In theory, Equation (6) describes 3D inverse projection of a monocular vision system. In practice, Equation (6) could be graphically represented by an artificial neural network which serves as predictor. The input layer consists of ${(u,v,1)}^t$ and the output layer consists of ${(X,Y,Z)}^t$. Matrix $C_i$ contains the weighting coefficients. Hence, it is clear to us that a different matrix $C_i$ will enable the prediction of coordinates ${(X,Y,Z)}^t$ on a different planar surface. Most importantly, matrix $C_i$ could be obtained by a top-down process of calibration or a bottom-up process of tuning (i.e., optimization). Therefore, Equation (6) serves as a good example which helps us to understand the difference between machine learning and machine calibration (or tuning).

Although $C_i$ is a $4\times 3$ matrix, it is not possible to use Equation (6) to generally compute 3D coordinates ${(X,Y,Z)}^t$ in an analogue scene from 2D index coordinates ${(u,v)}^t$ (i.e., u is column index while v is row index) in a digital image. However, the philosophy behind Equation (6) has inspired us to discover a similar, but very useful, 3D inverse projection of binocular vision which will be described in Section 4.

3.5. 2D Forward Projection of Monocular Vision

Refer to Figure 4. If we consider the points or locations on the OXY plane of reference frame, Z coordinate in Equation (4) becomes zero. Hence, Equation (4) could be re-written into the following form:

$$\left[\begin{array}{c}s\bullet u\\ s\bullet v\\ s\end{array}\right]=M_f\bullet \left[\begin{array}{c}X\\ Y\\ 1\end{array}\right]$$

(8)

where matrix $M_f$ is the version of matrix $C_f$ after removing its third column because Z is equal to zero. Clearly, matrix $M_f$ is a $2\times 2$ matrix and is invertible. As shown in Figure 8, Equation (8) describes the 2D forward projection from coordinates ${(X,Y)}^t$ on a plane of reference frame into digital image coordinates ${(u,v)}^t$ of monocular vision.
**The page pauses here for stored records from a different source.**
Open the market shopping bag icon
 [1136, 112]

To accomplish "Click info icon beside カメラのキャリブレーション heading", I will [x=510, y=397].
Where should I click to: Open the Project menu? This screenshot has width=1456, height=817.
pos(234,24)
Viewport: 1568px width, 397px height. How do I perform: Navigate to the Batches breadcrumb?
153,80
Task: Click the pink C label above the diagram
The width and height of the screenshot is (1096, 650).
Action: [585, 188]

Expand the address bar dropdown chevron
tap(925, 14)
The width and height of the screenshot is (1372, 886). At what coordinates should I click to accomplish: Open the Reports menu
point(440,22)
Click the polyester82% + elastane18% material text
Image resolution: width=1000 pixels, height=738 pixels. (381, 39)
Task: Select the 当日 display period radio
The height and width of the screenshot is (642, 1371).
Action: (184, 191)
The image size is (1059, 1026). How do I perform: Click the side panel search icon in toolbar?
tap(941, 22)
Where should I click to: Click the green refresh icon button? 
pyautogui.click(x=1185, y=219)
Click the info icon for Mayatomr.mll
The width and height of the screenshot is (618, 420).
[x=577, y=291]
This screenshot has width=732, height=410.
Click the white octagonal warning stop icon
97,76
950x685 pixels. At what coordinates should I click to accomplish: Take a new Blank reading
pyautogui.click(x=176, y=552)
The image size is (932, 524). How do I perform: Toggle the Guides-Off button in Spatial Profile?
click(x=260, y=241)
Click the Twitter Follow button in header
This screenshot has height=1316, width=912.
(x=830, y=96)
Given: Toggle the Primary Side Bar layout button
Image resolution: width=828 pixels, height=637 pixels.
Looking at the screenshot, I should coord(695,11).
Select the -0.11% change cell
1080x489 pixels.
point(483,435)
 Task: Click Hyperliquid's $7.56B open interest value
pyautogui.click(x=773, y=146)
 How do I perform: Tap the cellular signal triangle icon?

3.6. 2D Inverse Projection of Monocular Vision

Now, by inverting Equation (8), we could easily obtain the following result:

$$\left[\begin{array}{c}k\bullet X\\ k\bullet Y\\ k\end{array}\right]=M_i\bullet \left[\begin{array}{c}u\\ v\\ 1\end{array}\right]$$

(9)

with

$$M_i={(M_f^t\bullet M_f)}^{-1}\bullet M_f^t$$

(10)

where matrix $M_i$ is also a $2\times 2$ matrix.

It goes without saying that Equations (8) and (9) fully describe 2D forward and inverse projections of a monocular vision system as shown in Figure 5.

4. Equations of 3D Projection in Human-like Binocular Vision

4.4. Equation of 3D Forward Projection of Displacement of Binocular Vision

Now, by doing a simple pseudo-inverse of matrix $D_i$, Equation (22) will allow us to obtain the following equation of 3D forward projection of displacement in binocular vision:

$$\left[\begin{array}{c}∆u_l\\ ∆v_l\\ \begin{array}{c}∆u_r\\ ∆v_r\end{array}\end{array}\right]=D_f\bullet \left[\begin{array}{c}∆X\\ ∆Y\\ ∆Z\end{array}\right]$$

(23)

where $D_f={(D_i^t\bullet D_i)}^{-1}\bullet D_i^t$.

Hence, Equations (22) and (23) fully describe 3D forward and inverse projections of displacement in a binocular vision system. These two solutions are iterative in nature and could be used inside the outer loop of perception, planning and control of autonomous robots as shown in Figure 7.

Especially, Equation (22) enables autonomous robots to achieve human-like hand-eye coordination and leg-eye coordination as shown in Figure 7. For example, a control task of hand-eye coordination or leg-eye coordination could be defined as the goal which is to minimize error vector ${(∆u_l,∆v_l,∆u_r,∆v_r)}^t$. As illustrated in Figure 7, the history of error vector ${(∆u_l,∆v_l,∆u_r,∆v_r)}^t$ will appear as paths which could be observed inside both left and right images.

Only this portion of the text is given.